Enunciado del ejercicio =
Por favor, indica qué frase decía el santo Job, según el fragmento sobre la muerte y la esperanza.

Fragmento de origen =
· · · · ·

Es cruda y dura le realidad de la muerte a la que todos tenemos que enfrentarnos. Ya sea en la desaparición de nuestros seres queridos, familiares, amigos, conocidos, personas cercanas a nosotros, ya sea en esa realidad de la muerte que estamos viendo todos los días a nuestro alrededor, muchas veces muy dolorosa como consecuencia de la violencia de la vida manifestada en tantas cosas, ya sea la realidad de nuestra propia muerte a la que un día tenemos que enfrentarnos y que nos lo recuerda la propia debilidad de nuestro cuerpo, las enfermedades o también los achaques como consecuencia de la longeva edad.
Pero ante el hecho de la muerte nosotros no sufrimos como los hombres sin esperanza, como nos lo recuerda san Pablo en ese texto de la carta a los Tesalonicenses que tantas veces habremos escuchado y meditado. Nuestra esperanza está en el Dios de la vida. Nuestra esperanza está en Jesucristo, muerto y resucitado.
Sí, Jesús, el Hijo del Dios vivo que se hizo hombre como nosotros asumiendo nuestra naturaleza humana en toda su condición; asumiendo también el hecho de la muerte. Lo contemplamos muerto en la Cruz, pero lo contemplamos vivo y resucitado. Va delante de nosotros asumiendo nuestra realidad humana porque quiere conducirnos a la vida, y a una vida sin fin.
Cristo resucitó y quiere así llevarnos a nosotros a la vida. ‘Sé que mi Redentor vive’, decía el santo Job. Y, desde la experiencia dura de dolor que experimenta en su vida - muerte de sus hijos, pérdida de sus posesiones, enfermedad que envuelve su vida, desprecio de amigos y conocidos -, porque mi Salvador vive, sabe que él también vivirá. Podemos sentirnos abrumados por el dolor o la muerte que nos aterra, como veíamos en el autor de las Lamentaciones - ‘Se me acabaron las fuerzas y mi esperanza…’ decía el autor sagrado -, para enseguida sin embargo reacciona y pone toda su confianza en ‘la misericordia del Señor que no termina y en la compasión que no acaba’. Así nos confiamos en el Señor.
En la liturgia lo expresamos de muchas maneras. Cuando pedimos por los difuntos en la plegaria eucarística decimos ‘a cuantos murieron recíbelos en tu Reino, donde esperamos gozar todos juntos de la plenitud eterna de tu gloria, allí enjugarás las lágrimas de nuestros ojos, porque al contemplarte como Tú eres, Dios nuestro, seremos semejantes a ti y cantaremos eternamente tus alabanzas’.

· · · · ·

Ítems extraídos =
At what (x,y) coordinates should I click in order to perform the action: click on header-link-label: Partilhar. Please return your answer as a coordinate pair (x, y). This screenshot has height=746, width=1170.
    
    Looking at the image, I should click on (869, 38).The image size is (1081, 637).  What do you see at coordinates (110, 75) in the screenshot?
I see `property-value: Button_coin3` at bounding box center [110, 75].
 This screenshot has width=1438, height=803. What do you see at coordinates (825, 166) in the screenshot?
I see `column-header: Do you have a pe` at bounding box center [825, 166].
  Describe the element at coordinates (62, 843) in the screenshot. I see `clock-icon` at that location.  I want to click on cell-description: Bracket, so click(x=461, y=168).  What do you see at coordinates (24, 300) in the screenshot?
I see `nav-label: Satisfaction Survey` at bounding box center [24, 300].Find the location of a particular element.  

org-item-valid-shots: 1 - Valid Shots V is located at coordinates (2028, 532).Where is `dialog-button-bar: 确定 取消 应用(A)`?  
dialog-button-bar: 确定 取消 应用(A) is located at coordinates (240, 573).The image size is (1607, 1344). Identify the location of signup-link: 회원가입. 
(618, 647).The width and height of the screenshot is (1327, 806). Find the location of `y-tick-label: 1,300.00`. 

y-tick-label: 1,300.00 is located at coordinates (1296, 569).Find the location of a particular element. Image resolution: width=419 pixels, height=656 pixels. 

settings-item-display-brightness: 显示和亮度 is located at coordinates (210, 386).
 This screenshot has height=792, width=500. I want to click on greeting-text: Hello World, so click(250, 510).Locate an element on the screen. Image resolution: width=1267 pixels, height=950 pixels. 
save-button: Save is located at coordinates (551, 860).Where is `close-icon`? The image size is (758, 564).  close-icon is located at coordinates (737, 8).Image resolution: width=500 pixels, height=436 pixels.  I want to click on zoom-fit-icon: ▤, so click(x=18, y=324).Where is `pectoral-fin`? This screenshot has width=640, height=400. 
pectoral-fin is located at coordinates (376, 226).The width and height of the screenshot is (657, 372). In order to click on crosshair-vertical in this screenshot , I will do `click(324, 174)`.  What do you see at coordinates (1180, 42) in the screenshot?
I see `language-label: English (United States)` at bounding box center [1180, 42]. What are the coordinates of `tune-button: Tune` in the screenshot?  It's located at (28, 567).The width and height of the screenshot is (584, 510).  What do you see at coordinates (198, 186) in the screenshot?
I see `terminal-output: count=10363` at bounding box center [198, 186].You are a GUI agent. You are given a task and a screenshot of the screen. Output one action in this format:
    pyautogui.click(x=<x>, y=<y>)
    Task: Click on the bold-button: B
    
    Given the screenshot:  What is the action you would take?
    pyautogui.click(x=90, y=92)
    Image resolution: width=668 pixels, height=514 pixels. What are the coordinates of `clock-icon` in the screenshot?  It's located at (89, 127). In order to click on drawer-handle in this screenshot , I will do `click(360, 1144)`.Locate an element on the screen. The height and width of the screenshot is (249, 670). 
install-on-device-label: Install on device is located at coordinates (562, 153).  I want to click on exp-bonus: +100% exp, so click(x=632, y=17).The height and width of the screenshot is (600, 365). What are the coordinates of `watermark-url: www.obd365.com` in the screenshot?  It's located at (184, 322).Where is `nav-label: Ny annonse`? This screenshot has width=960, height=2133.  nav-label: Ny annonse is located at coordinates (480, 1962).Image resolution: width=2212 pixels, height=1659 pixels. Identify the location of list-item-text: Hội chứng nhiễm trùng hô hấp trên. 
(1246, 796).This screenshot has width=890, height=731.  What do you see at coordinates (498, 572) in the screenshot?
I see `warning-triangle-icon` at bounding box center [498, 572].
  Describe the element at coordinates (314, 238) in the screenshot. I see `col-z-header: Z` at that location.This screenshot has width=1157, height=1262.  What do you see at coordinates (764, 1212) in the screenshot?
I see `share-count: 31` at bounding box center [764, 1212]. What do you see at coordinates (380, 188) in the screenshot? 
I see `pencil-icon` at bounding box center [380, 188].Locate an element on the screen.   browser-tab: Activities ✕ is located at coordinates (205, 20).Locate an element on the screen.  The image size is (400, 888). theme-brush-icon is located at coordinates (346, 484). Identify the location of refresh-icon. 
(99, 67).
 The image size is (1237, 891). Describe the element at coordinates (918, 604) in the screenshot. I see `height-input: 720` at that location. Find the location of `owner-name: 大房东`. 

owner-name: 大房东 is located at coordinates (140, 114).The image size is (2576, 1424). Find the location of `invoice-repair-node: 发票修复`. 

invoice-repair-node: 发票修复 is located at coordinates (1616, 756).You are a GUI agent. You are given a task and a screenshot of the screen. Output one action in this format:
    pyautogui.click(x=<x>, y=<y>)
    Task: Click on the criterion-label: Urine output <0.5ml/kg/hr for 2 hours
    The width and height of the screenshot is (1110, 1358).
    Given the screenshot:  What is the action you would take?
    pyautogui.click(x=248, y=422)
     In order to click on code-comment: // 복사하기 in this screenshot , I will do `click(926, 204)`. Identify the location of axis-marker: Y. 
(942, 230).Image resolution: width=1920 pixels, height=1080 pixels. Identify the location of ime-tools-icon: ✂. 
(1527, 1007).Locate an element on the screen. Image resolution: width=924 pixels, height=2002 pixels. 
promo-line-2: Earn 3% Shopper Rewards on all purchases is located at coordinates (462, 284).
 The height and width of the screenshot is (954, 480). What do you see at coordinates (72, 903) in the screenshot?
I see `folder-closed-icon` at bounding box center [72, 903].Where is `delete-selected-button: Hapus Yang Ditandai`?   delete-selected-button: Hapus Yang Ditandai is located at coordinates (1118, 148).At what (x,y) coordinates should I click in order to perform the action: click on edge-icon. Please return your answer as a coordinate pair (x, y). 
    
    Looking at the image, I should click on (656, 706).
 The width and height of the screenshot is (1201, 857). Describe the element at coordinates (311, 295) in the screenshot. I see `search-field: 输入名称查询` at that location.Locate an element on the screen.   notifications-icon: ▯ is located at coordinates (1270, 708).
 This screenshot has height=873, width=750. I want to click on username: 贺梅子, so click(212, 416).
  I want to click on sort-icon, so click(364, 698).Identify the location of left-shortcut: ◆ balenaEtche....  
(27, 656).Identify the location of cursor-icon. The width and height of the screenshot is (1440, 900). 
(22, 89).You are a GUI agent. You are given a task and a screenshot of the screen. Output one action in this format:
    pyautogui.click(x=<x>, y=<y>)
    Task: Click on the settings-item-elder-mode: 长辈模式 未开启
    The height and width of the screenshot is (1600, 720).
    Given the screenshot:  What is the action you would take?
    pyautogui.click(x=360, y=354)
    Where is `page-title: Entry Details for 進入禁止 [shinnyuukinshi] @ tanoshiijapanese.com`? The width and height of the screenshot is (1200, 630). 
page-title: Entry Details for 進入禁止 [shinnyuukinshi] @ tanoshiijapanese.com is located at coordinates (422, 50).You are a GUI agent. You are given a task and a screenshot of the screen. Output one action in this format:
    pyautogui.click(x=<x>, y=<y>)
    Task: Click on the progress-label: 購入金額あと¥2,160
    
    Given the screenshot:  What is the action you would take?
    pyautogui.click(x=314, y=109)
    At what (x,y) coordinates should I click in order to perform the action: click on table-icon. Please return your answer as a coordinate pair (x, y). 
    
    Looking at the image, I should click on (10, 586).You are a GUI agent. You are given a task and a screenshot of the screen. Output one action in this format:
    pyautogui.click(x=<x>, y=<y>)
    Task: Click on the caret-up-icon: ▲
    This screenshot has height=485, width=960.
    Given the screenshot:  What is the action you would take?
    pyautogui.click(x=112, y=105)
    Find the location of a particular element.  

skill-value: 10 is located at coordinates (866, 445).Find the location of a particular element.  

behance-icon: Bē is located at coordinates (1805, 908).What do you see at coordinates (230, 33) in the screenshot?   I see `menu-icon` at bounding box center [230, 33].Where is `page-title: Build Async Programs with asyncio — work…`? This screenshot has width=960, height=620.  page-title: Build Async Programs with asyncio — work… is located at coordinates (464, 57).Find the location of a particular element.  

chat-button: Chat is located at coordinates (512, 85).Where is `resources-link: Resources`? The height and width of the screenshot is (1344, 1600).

· · · · ·

Solución desarrollada =
"Sé que mi Redentor vive."